Both countries are having a tough time reconciling minimal or sufficient deterrence with the idea of credible deterrence, and all definitions of deterrence of any sort seem to be applied relatively and with a lot of wiggle room. India’s decision to increase its arsenal is also a response to China’s rise as a world power with a large nuclear arsenal of its own. This further alarms Pakistan, which does not want to be outdone. The problem is that the mutual paranoia and disdain that both countries seem to have for one another is distracting either nation from articulating a vision of regional nuclear stability.
The post-9/11 context
The alarm over international Muslim extremism has put the India-Pakistan rivalry into a new context. The narrative of anti-terrorism has since animated many national security strategies, including those of several major world powers like China and Russia. But the complicated role that Pakistan has come to play in this changing, post-9/11 strategic environment has redefined the nature of its rivalry with India in some ways.
Though Pakistani Prime Minister Pervez Musharraf supported the U.S.-led war on terror just after 9/11, the world has come to understand that this “official” endorsement plays out rather ambiguously (at best) on the ground.

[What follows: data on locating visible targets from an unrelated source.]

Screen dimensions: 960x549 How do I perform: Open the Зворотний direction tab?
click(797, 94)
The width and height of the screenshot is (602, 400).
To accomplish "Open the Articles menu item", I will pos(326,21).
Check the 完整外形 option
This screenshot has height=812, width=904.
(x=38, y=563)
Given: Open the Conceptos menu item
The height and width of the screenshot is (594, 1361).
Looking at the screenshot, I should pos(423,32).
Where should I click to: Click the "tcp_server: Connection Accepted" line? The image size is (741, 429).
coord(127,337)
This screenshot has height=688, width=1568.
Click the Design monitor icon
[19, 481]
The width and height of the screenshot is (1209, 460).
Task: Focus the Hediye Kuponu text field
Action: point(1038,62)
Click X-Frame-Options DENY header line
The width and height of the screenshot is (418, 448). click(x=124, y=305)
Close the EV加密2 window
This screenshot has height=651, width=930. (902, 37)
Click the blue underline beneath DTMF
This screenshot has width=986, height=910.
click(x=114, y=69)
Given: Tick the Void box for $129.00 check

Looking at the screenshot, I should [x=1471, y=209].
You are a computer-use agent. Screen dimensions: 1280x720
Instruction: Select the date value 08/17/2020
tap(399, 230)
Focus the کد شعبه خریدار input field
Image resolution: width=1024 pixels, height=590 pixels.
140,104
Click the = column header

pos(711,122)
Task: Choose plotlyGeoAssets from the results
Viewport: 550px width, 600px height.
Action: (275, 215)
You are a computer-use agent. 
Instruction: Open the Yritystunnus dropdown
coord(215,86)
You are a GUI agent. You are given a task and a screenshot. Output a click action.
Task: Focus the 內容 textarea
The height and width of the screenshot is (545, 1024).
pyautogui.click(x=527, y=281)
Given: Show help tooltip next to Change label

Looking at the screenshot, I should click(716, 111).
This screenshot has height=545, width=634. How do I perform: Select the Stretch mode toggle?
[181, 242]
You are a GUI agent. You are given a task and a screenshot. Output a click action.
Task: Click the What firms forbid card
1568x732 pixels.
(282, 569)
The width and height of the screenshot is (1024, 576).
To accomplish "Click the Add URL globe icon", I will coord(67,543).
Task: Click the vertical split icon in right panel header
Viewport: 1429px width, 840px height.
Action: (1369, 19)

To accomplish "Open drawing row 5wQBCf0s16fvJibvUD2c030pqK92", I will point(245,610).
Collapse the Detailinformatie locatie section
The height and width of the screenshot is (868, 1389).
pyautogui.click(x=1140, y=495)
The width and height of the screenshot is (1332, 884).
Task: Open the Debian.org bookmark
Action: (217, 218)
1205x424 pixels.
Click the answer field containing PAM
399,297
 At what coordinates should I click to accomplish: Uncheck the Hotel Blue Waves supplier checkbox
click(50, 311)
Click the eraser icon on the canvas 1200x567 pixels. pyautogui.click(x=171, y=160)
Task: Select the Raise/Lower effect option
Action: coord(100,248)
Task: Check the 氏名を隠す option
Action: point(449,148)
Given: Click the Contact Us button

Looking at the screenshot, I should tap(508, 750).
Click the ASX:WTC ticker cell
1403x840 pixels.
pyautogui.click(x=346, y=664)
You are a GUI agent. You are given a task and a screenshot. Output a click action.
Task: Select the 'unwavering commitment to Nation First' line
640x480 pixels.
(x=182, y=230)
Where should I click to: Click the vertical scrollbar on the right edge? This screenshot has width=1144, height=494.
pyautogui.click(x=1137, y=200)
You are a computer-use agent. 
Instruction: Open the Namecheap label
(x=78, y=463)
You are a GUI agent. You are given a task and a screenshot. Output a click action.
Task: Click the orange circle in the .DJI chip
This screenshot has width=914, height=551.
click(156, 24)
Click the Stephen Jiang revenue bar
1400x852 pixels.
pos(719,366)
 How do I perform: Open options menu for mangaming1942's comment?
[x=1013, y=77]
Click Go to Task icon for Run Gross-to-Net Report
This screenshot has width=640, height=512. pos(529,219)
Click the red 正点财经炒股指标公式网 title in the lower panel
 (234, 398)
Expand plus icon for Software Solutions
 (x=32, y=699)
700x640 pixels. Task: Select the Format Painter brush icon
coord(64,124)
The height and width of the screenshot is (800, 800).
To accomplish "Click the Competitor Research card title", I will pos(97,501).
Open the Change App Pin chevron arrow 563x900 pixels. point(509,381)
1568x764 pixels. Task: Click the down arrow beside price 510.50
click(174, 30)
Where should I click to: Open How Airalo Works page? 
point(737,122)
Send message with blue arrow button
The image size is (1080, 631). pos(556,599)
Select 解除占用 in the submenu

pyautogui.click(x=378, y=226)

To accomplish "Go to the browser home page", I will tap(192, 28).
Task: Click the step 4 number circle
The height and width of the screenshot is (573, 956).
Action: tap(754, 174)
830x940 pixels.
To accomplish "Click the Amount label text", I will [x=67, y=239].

That Osama bin Laden was sheltered in Pakistan for years before he was found and killed by U.S. forces in 2011 is perhaps the biggest sign of Pakistan’s rising reputation as a home for militants.
The devastating Mumbai bombings and siege of 2008 was the flash point of this new dynamic, as the 10 militants responsible for the attacks were Pakistani. The alleged mastermind behind the attacks, Zakiur Rehman Lakhvi, is also Pakistani and, much to India’s dismay, was granted bail in April 2015 in Pakistan. This incident is symbolic of the new post-9/11 dimension that has animated relations between the countries: India points to Islamabad as incompetent when it comes to dealing with security issues, and, at worst, as an abettor of terrorism.
That the problem of terrorism is causing serious instability in Pakistan is beyond doubt. The Pakistani Taliban, an umbrella group of Islamist militants based in northern Pakistan, has committed major crimes in its quest to destabilize the country. Given the unpredictable and volatile nature of regional relations on the subcontinent, India can certainly use the problem of terrorism as an excuse to escalate tensions with Pakistan if it serves a future purpose. The destabilization of Pakistan alone will create serious problems for the region, including the possibility of its nuclear arsenal falling into the wrong hands.
India and Pakistan owe it to themselves to reset their strategies in a way that de-escalates regional tensions. But the major problem is perhaps history. The narrative of rivalry and antagonism animates the politics of both countries, and Pakistan especially has used it as fuel for nationalist fervor to preserve its fragmented union. A sea change will have to take place in the imaginations of both peoples for true, lasting peace to be constructed, and for nuclear conflict to be permanently kept at bay.